Командировочные расходы (Бенгин) - страница 220

– Хватит, Штим! – Биллинг не мог понять, почему, но слова Штимера доставляли ему почти физическую боль.

– Ну, ты слушай. Это не просто надувной радужный шар…

Биллинг почувствовал, как где-то под горлом напряглась растянутая до отказа жилка. Еще чуть-чуть – и она лопнет, и всему конец. Может и не всему, но ему точно конец. Он вцепился взглядом в руку Философа, как утопающий хватается за любую соломинку. Рука как рука, только пальцы ходуном ходят. Так они у многих дрожат…

– А это интересно, – Философ в упор разглядывал инспектора, – я встречал людей, чувствующих мой дар. Далеко ходить не надо – вон есаул сидит. Как я чего сделаю – так его плющит не на шутку. Говорит, что вонь чувствует, я думаю – врет. Но, с вами, уважаемый господин Биллинг, по-другому. У вас нервный вид академика, взирающего на бестолкового аспиранта, до крайности уже надоевшего. Вы сами, случайно, не маг?

– Отнюдь.

– Вы же понимаете, о чем я? – в голосе Философа отчетливо послышалась злость.

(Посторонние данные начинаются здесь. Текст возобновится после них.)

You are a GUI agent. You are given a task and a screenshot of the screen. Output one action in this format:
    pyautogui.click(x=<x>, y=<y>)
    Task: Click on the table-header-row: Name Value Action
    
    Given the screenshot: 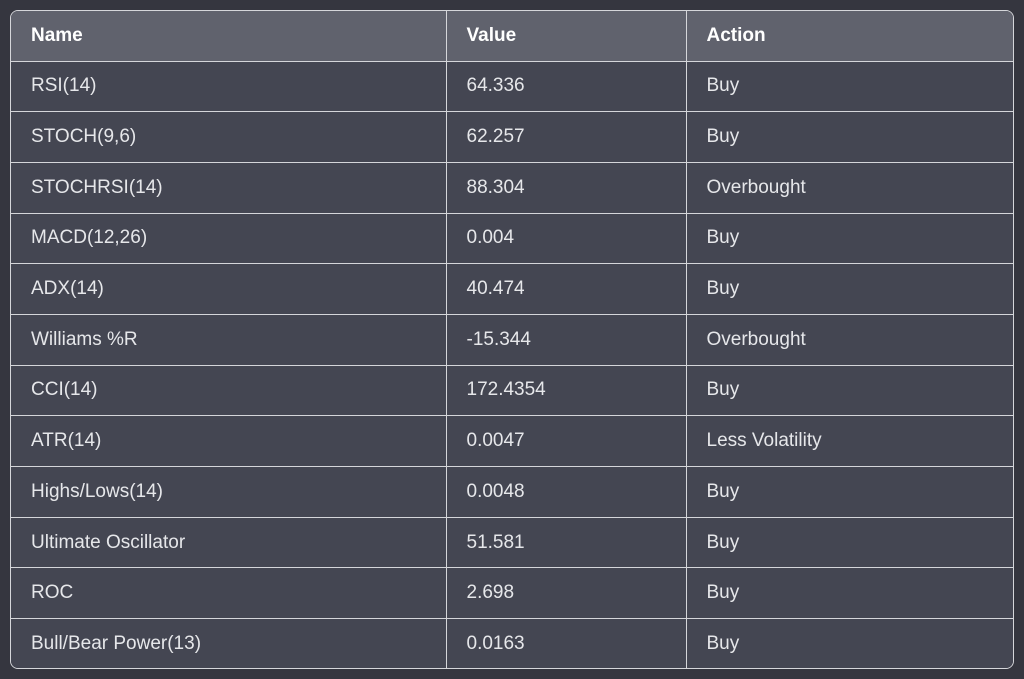 What is the action you would take?
    pyautogui.click(x=512, y=36)
    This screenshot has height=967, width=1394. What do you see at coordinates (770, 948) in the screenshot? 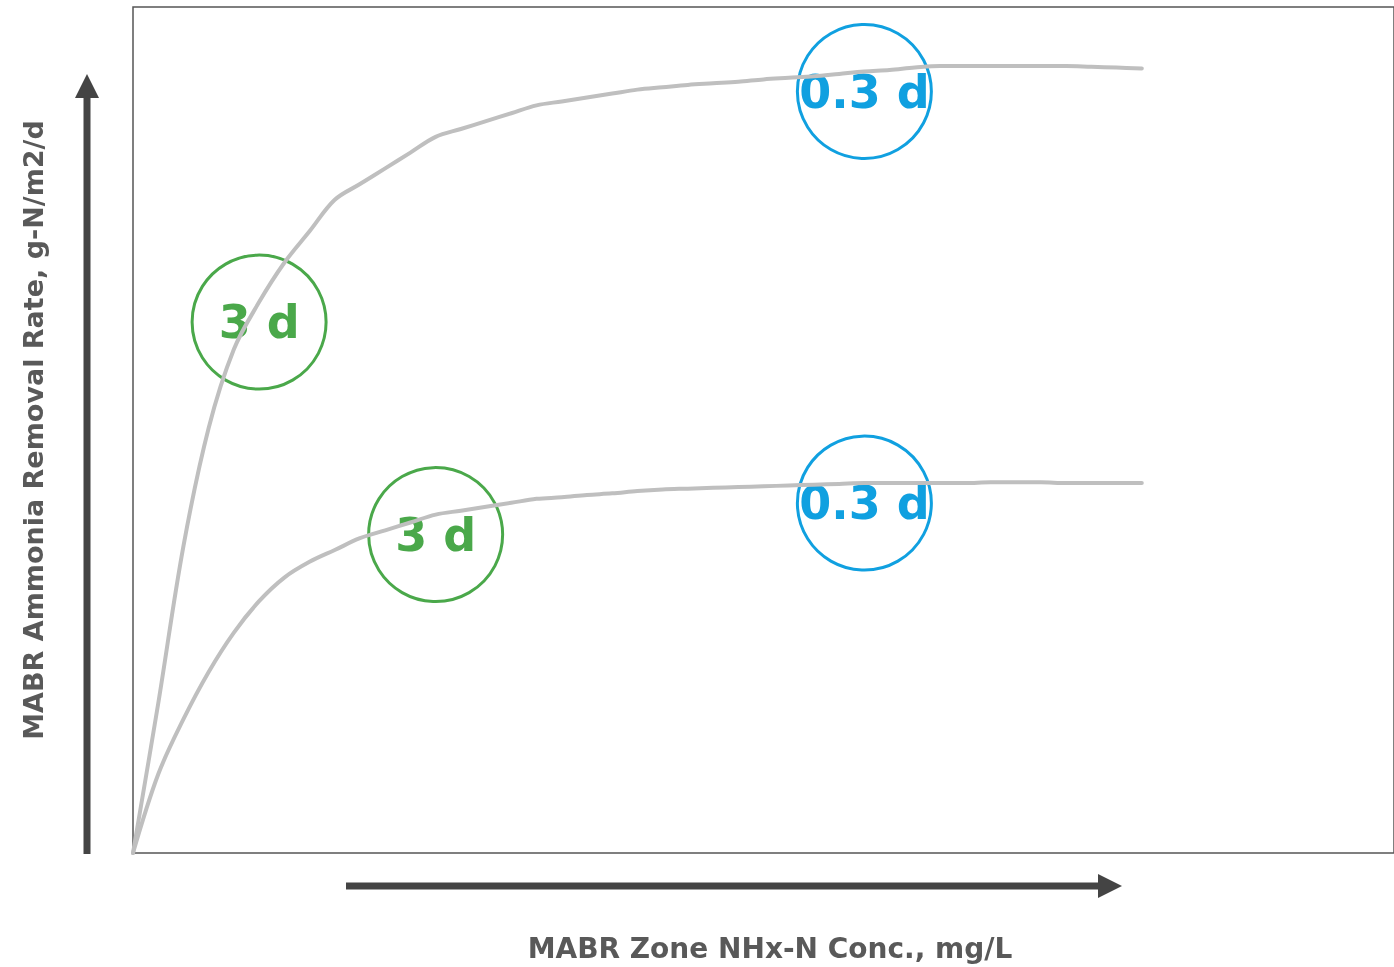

Биллинг мельком взглянул на круглую, как шар, голову Философа и снова торопливо опустил глаза. Живущие собственной жизнью пальцы на левой руке Философа начали медленно собираться в кулак.

– Ты интересовался шариком, есаул, – негромко, но как-то гулко заговорил Философ, – да, это и есть Инструмент. И он теперь всегда со мной – внутри меня, если хочешь знать. Это не очень приятно, и слегка утомительно, как трехдюймовая форсунка, которую невозможно выключить. Ты когда-нибудь держал в руках кварковую форсунку? Нет больше никакого шара. Я сам себе Инструмент. Начинается мое время. А с вами, что ж… приятно было поболтать напоследок.

Каюту вновь качнуло. Где-то вдалеке прерывисто загудела сирена. Потом она смолкла, голос диктора громко и неразборчиво прочел какое-то объявление. Биллинг во все глаза смотрел на собравшуюся в кулак руку и видел Шар. Больше ничего не было. Только эта гладкая, переливающаяся цветами побежалости поверхность и в самой ее середине круглое окно, за которым ночь. Жилка под горлом лопнула, но он не умер. Наоборот, даже дышать стало легче. Да, конечно, внешность – это только видимость. Глупо отвлекаться по пустякам. Рука с дрожащими пальцами – это видимость, но и темный паук под ней – тоже лишь видимость, на самом деле это все тот же Шар. Но и Шар – не более чем пелена, а под ней… Вывернутый луч. Власть. Неограниченное искажение. Другая реальность. Всеобщий и конкретный такой Кракен.

Теперь Биллинг мог рассмотреть картинку со всех сторон. Вот тело Философа – ущербное и ослабевшее от потерь. Вот его разум в виде хрустального сосуда, когда-то острого и многогранного, теперь – сплошь в трещинах, истекающего белыми слепрами и тоской. И, конечно, неправда, что он сам себе Инструмент, и что время его начинается – тоже неправда. Биллинг повертел картинку и, скользнув взглядом в ее прошлое, снова увидел округлый кабинет с массивным высоким столом посередине, а за ним человека в кресле с резной спинкой. Правой рукой человек упирается в стол, будто изо всех сил пытается оттолкнуться, левой, наоборот, тянется вперед к лежащему рядом с высоким бокалом шару. Он не просто хотел новую руку, он желал объединиться с Инструментом, а потом взял да и засомневался. Это ж, как дразнить куском мяса в глухом лесу голодного рангутанга. Искры, быстрые черные искры все гуще летят из шара прямо в обрубок руки… Легкий хлопок, и шара больше нет. Что-то темно-серое, похожее на плавник морского животного или, может, на большой влажный язык, тянется, начинаясь от запястья, вперед, шлепая и елозя по столу. Лицо человека стало почти таким же белым, как волосы, но Биллингу хорошо видны упрямо сжатые губы, стиснутый изо всех сил кулак здоровой руки, капли пота, текущие по изуродованному лицу… Шлепанье прекратилось, серый язык распластался на столе и начал медленно, почти незаметно съеживаться в нормальную на вид руку.